How My Colonoscopy Led To An Existential Crisis

So I had a colonoscopy with anesthesia yesterday, and my restless legs managed to generate a bit of an existential crisis.

I’ve spoken before about my experience with restless legs syndrome — and how I am one of the "lucky" 10% who get to experience it as pain. That was a concern of mine when I was checking in for the colonoscopy; because the medications I take for it effect the nervous system, I did not want to accidentally depress {1} prior to any kind of anesthesia. In addition, a front had moved in overnight, so I was pretty twitchy and in a non-trivial amount of discomfort; it had gotten up to a six or so on the drive over.

The anesthesiologist was very nice as I explained my concern, and said it shouldn’t be an issue. As they put the anesthetic in the IV, I explained to the anesthesiologist that I was asking so many questions in order to get the details right if I wrote about it later, and then I woke up in recovery. That part went really well (and my results seem good as well).

But it was less simple for those doing the procedure.

They told me afterward that almost immediately after I went under, I began jerking and moving my legs and arms {2}. They were able to complete the procedure, but just barely, given how much I was moving.
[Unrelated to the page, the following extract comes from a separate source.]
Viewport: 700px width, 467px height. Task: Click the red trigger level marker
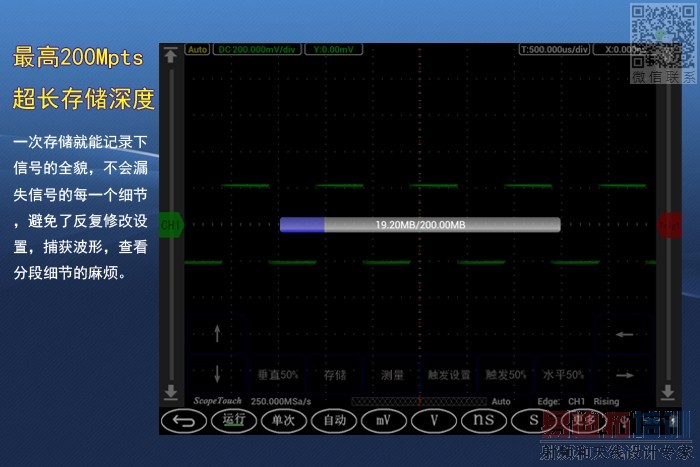[x=669, y=225]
While completely unconscious.

This is not the first time that my brain and body have done things without my conscious knowledge. Last weekend, when my amour and I were watching TV at night — I was extremely tired and also in a large amount of pain — I woke up standing in front of the refrigerator with my amour asking if I was okay, and what I was doing. Earlier this year, I had an extremely bad incident where I woke up upstairs in my son’s room (he wasn’t home at the time) and had eaten some very expired candy he had up there {3}.

It usually only happens when I’m so tired (or medicated) that I cannot help but fall asleep, but the pain is great enough that it keeps me from… well, completely falling asleep.

It is — to put it mildly — fucking strange to wake up somewhere different when you don’t remember falling asleep.

We all experience times of decreased consciousness — the times you drive on "automatic" and don’t remember driving home arguably count — but it is usually bracketed by a conscious intent to go somewhere or do something, and then its completion. {4} One common assumption is not that we’re truly not conscious, but that we just don’t bother remembering it.

To have a sudden scene change like I’ve had is wildly disorienting. Until yesterday, I could tell myself that I wasn’t unconscious — I just didn’t remember.

Yesterday, I learned that is not true. Parts of my brain — and my body — were reacting to stimuli while I was completely unconscious {5} under anesthetic, lending credence to the idea that my other wanderings and other behaviors were also while my consciousness was offline.

Making the idea that things like "driving on automatic" really are entirely without the benefit of our consciousness getting involved all the more plausible.

There are studies that indicate our consciousness — at least sometimes — gets informed of what we decide to do after we start to do it {6}, but actually experiencing it is something else.

Your consciousness — the you part of you — isn’t the only entity driving that meat mech you’re in.


{1} The clinical sense of decreased function, not the emotion of "depressed."
{2} Thanks to "augmentation," I now experience it in not just my ankles, but sometimes in my wrists as well.
{3} I seem to seek out sugar and sweets — to the extent that I can sometimes tell if the pain is going to be bad because I notice myself craving sweets up to a half hour before I register the pain. The best I can figure is that sweets are a mild analgesic for humans, and it’s also a quick dopamine hit, and dopamine seems to be involved in RLS.
{4} Oddly, even when I was drinking — and at times I drank a lot — I didn’t have blackout experiences, so I can’t compare the two.
{5} While ketamine and versed cause sedation and "anterograde amnesia," not unconsciousness, the propofol they used does create unconsciousness.
{6} Along with rebuttals that move the goalposts of where "conscious" is.